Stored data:
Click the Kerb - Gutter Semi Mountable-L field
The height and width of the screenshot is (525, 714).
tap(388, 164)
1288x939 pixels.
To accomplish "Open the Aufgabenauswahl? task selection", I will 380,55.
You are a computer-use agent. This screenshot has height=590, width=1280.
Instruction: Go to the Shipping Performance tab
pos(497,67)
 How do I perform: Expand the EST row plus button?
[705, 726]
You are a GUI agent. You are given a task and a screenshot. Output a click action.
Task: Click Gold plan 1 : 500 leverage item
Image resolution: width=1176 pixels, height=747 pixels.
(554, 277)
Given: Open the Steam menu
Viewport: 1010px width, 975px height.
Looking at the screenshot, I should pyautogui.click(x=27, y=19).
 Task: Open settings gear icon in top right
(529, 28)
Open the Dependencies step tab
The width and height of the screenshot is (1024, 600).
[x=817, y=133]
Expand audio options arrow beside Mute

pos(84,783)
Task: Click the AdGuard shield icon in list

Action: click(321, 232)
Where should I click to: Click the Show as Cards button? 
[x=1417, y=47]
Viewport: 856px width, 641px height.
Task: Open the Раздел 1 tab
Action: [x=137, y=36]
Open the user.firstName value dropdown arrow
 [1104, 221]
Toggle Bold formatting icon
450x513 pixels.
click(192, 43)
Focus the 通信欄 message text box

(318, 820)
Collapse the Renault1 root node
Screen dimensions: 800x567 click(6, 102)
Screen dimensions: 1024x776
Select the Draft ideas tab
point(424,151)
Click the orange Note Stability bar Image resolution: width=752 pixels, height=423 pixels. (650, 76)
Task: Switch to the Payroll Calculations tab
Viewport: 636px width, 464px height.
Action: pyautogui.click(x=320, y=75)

* What to do
From the first line to the last, retype the data exactly.

* Written reply
Click the Kerb - Gutter Semi Mountable-L field
The height and width of the screenshot is (525, 714).
tap(388, 164)
1288x939 pixels.
To accomplish "Open the Aufgabenauswahl? task selection", I will 380,55.
You are a computer-use agent. This screenshot has height=590, width=1280.
Instruction: Go to the Shipping Performance tab
pos(497,67)
 How do I perform: Expand the EST row plus button?
[705, 726]
You are a GUI agent. You are given a task and a screenshot. Output a click action.
Task: Click Gold plan 1 : 500 leverage item
Image resolution: width=1176 pixels, height=747 pixels.
(554, 277)
Given: Open the Steam menu
Viewport: 1010px width, 975px height.
Looking at the screenshot, I should pyautogui.click(x=27, y=19).
 Task: Open settings gear icon in top right
(529, 28)
Open the Dependencies step tab
The width and height of the screenshot is (1024, 600).
[x=817, y=133]
Expand audio options arrow beside Mute

pos(84,783)
Task: Click the AdGuard shield icon in list

Action: click(321, 232)
Where should I click to: Click the Show as Cards button? 
[x=1417, y=47]
Viewport: 856px width, 641px height.
Task: Open the Раздел 1 tab
Action: [x=137, y=36]
Open the user.firstName value dropdown arrow
 [1104, 221]
Toggle Bold formatting icon
450x513 pixels.
click(192, 43)
Focus the 通信欄 message text box

(318, 820)
Collapse the Renault1 root node
Screen dimensions: 800x567 click(6, 102)
Screen dimensions: 1024x776
Select the Draft ideas tab
point(424,151)
Click the orange Note Stability bar Image resolution: width=752 pixels, height=423 pixels. (650, 76)
Task: Switch to the Payroll Calculations tab
Viewport: 636px width, 464px height.
Action: pyautogui.click(x=320, y=75)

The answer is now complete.